Collected data:
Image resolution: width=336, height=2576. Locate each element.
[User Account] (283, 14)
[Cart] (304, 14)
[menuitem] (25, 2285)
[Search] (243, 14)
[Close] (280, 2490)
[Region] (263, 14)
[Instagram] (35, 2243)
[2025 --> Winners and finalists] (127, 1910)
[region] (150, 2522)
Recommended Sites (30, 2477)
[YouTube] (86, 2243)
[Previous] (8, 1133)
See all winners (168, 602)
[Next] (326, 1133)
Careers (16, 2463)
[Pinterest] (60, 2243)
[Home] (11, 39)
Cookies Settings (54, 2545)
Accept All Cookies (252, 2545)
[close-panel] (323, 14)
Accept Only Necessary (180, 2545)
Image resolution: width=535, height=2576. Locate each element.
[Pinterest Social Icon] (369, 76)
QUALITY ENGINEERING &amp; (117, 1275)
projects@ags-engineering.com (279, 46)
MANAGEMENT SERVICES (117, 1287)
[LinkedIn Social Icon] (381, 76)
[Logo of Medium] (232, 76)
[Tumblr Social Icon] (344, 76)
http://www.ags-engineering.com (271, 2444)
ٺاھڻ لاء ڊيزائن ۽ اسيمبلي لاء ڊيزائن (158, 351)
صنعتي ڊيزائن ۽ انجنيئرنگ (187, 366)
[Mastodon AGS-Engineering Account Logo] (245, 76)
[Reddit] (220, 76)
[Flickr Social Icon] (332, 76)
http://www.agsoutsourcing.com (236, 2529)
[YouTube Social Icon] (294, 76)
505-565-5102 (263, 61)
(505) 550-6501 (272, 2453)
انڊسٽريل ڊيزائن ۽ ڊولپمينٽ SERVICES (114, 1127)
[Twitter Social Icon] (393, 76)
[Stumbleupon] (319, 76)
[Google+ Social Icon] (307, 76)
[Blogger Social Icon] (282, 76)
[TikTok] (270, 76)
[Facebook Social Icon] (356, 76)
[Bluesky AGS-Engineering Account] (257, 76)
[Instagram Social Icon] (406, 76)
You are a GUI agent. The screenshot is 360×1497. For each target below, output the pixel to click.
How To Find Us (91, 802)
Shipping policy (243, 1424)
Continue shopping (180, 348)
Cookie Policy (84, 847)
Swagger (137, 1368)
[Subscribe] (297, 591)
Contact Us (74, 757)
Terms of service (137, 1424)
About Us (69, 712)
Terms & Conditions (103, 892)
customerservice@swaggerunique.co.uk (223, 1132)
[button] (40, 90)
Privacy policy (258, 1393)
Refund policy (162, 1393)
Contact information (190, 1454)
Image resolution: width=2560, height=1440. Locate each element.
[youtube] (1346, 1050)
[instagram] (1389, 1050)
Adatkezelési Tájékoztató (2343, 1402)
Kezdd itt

TASK STATEMENT: Copy out the lines beginning at the one that contains "[Subscribe] (297, 591)". Stop at the final line of the data, and include it.

RESPONSE AREA:
[Subscribe] (297, 591)
Contact Us (74, 757)
Terms of service (137, 1424)
About Us (69, 712)
Terms & Conditions (103, 892)
customerservice@swaggerunique.co.uk (223, 1132)
[button] (40, 90)
Privacy policy (258, 1393)
Refund policy (162, 1393)
Contact information (190, 1454)
Image resolution: width=2560, height=1440. Locate each element.
[youtube] (1346, 1050)
[instagram] (1389, 1050)
Adatkezelési Tájékoztató (2343, 1402)
Kezdd itt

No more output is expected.